Confidence-Weighted Return Updated by Empirical Market Resolutions

Figure: Confidence-Weighted Return Updated by Empirical Market Resolutions

Welcome to the official repository for PolyBench, the first large-scale, contamination-proof benchmark that evaluates Large Language Models (LLMs) as autonomous trading agents on live decentralized prediction markets.

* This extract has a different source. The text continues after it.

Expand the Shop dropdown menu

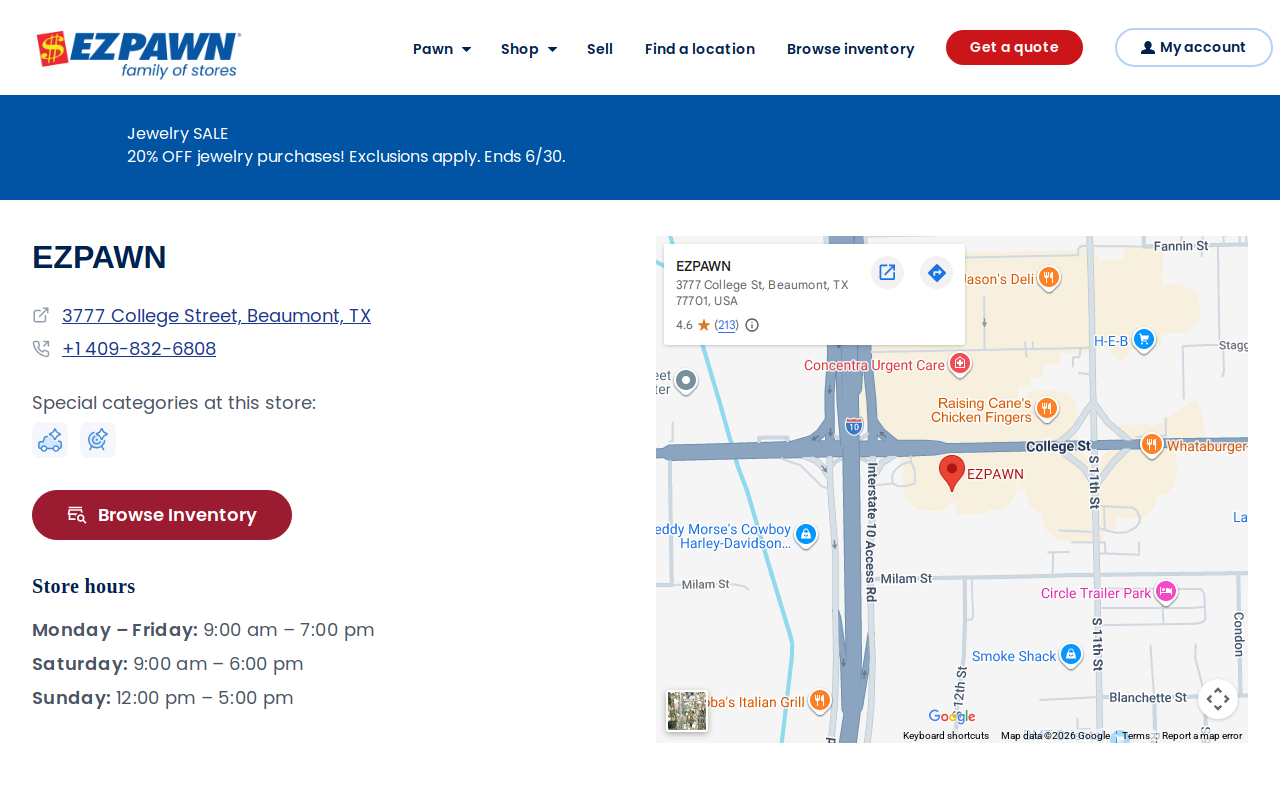click(529, 49)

This repository contains the full data collection, alignment, AI assessment, and trading execution pipeline introduced in our paper:
PolyBench: Benchmarking LLM Forecasting and Trading Capabilities on Live Prediction Market Data

Download dataset from OneDrive Link, or use the repo to create your own!


📖 Overview

Predicting real-world events from live market signals demands systems that fuse qualitative news with quantitative order-book dynamics under strict temporal discipline. Existing benchmarks often reduce forecasting to static text question answering.

PolyBench Pipeline

Figure: PolyBench Construction Pipeline

We present PolyBench, a multimodal evaluation framework built on Polymarket data that synchronously couples:

  1. Event Resolution Criteria: Strict conditional definitions and settlement rules.
  2. Central Limit Order Book (CLOB) States: Real-time liquidity, bid-ask spreads, and midpoint pricing.
  3. Exogenous News Streams: Pre-fetched Google News context aligned temporally with the market snapshot.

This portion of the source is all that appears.